В 1920-х годах шотландский физиолог Джон Скотт Холдейн опубликовал целый ряд знаковых для медицины работ по приспособляемости организма к экстремальным условиям, и в частности к гипоксии и гипотермии. Именно он первым описал теоретическую возможность сымитировать атмосферное давление с помощью механического сжатия (к слову, работы Холдейна были широко известны, переводились на разные языки, и, несомненно, их читал Чертовской – вряд ли инженер сам придумал всю теоретическую основу, касающуюся физиологии). В 1931 году американец Марк Ридж, одержимый идеей установить мировой рекорд высоты на аэростате, обратился к уже престарелому Холдейну с предложением сделать такой костюм. К работе привлекли изобретателя Роберта Дэвиса, создателя известного спасательного аппарата для подводников. Костюм Риджа – Холдейна получился похожим на Ч-2; Ридж испытывал его в барокамере при условиях, аналогичных подъёму на высоту 15 километров, но затем у него закончились деньги и продолжения разработка не получила. Впрочем, впоследствии Дэвис сделал похожий костюм для британских ВВС.
В 1935 году испанский военный инженер и врач полковник Эмилио Эррера Линьярес разработал и испытал «стратонавтический скафандр» (Escafandra estratonáutica) для установления мирового рекорда подъёма на стратостате в открытой гондоле. Подъём был запланирован на 1936 год, но Гражданская война смешала все карты, и скафандр Линьяреса остался невостребованным.

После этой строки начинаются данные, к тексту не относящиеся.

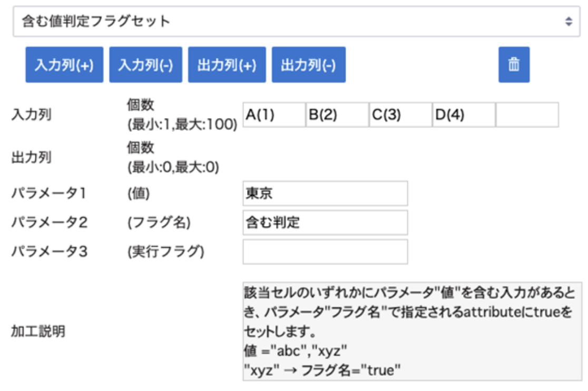
Task: Click the (実行フラグ) hint text
Action: (x=165, y=251)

Костюм Линьяреса был двухслойным. Нижний слой изготавливался из прорезиненного шёлка (Линьярес тестировал его герметичность в собственной ванной). Верхний был металлическим с подвижными сочленениями аккордеонного типа. Шарниры позволяли садиться и сгибать руки в плечах и локтях, пальцы и ноги в коленях. Полковник разработал трёхслойное стекло-щиток с ультрафиолетовым фильтром и системой против запотевания, а также электрический подогрев, который позже демонтировал за ненадобностью. Костюм Линьяреса был первым скафандром, разработанным в Европе, – более или менее одновременно с Ч-3 Чертовского, но заметно позже его первых ВКК. Линьярес, к слову, плохо закончил: на Гражданской войне он выбрал сторону республиканцев, после их поражения бежал за границу и умер в изгнании, а его костюм уничтожили.

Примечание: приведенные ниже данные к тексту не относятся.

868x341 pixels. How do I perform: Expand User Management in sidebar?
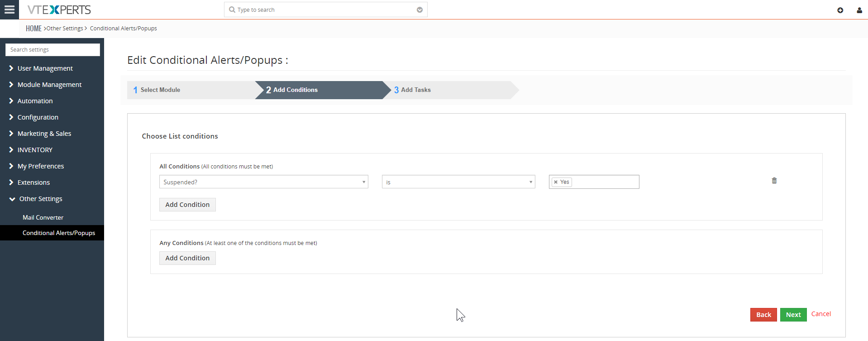[x=45, y=68]
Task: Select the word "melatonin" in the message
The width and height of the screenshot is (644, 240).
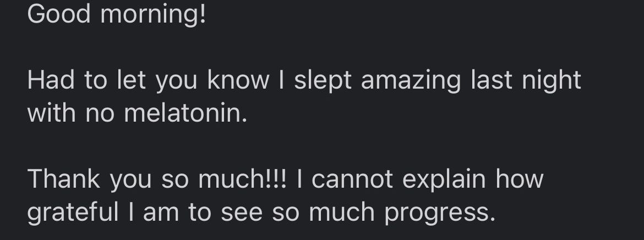Action: pyautogui.click(x=185, y=113)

В США тоже был свой «Чертовской» – Уайли Пост, знаменитый пилот-рекордист, совершивший две сенсационные кругосветки. В 1931-м Пост со штурманом Гарольдом Гатти побил рекорд скорости для кругосветного путешествия (8 дней, 15 часов и 51 минута), а в 1933-м впервые в истории совершил одиночный кругосветный перелёт. Оба раза, кстати, он приземлялся в том числе в Москве, Иркутске, Хабаровске и ряде других советских городов.
В 1934 году Пост решил направить свои устремления не только по горизонтали, но и по вертикали, совершив трансконтинентальный перелёт на больших высотах. Он предложил идею ВВК шинной компании BFGoodrich и в соавторстве с инженером Расселлом Колли разработал подобную систему. Третья модификация ВКК Поста была успешной: 5 сентября 1934 года Пост в своём костюме достиг высоты в 12 500 метров, несколько раз поднимался почти до 15 500, хотя рекорд при этом официально зафиксирован не был. Костюм Поста имел три слоя – нижний утепляющий, резиновый слой с натяжными механизмами и внешний прорезиненный комбинезон. В шлем, сделанный из алюминия и пластика, были встроены наушники и микрофон.
Трансконтинентальный перелёт с первой попытки Посту не удался из-за механических проблем с самолётом, а второй попытки не было: в 1935-м Пост разбился во время выполнения практической задачи – прокладки воздушного почтового пути из США в СССР через Аляску.
Итог подвести просто. На деле ВКК должен был появиться где-то в начале 1930-х. Аэростаты и самолёты уже научились подниматься на высоты, где человек существовать не мог, и решение проблемы лежало только в области физиологии. Так что Чертовской, Ридж, Пост, Линьярес и ряд других изобретателей занимались правильным делом в правильное время. Разработки Чертовского получили продолжение в скафандрах ЦАГИ – значит, его работа, начатая раньше прочих, не пропала даром, хотя американцы быстрее довели ВКК до практического использования.
Евгений Чертовской скончался в 1961 году. Помимо собственно инженерной истории, он должен запомниться нам ещё одним достижением. Именно он впервые применил по отношению к высотному снаряжению водолазный термин «скафандр» (то же сделал чуть позже Линьярес). А по-английски, например, скафандр называется space suit, то есть «космический костюм».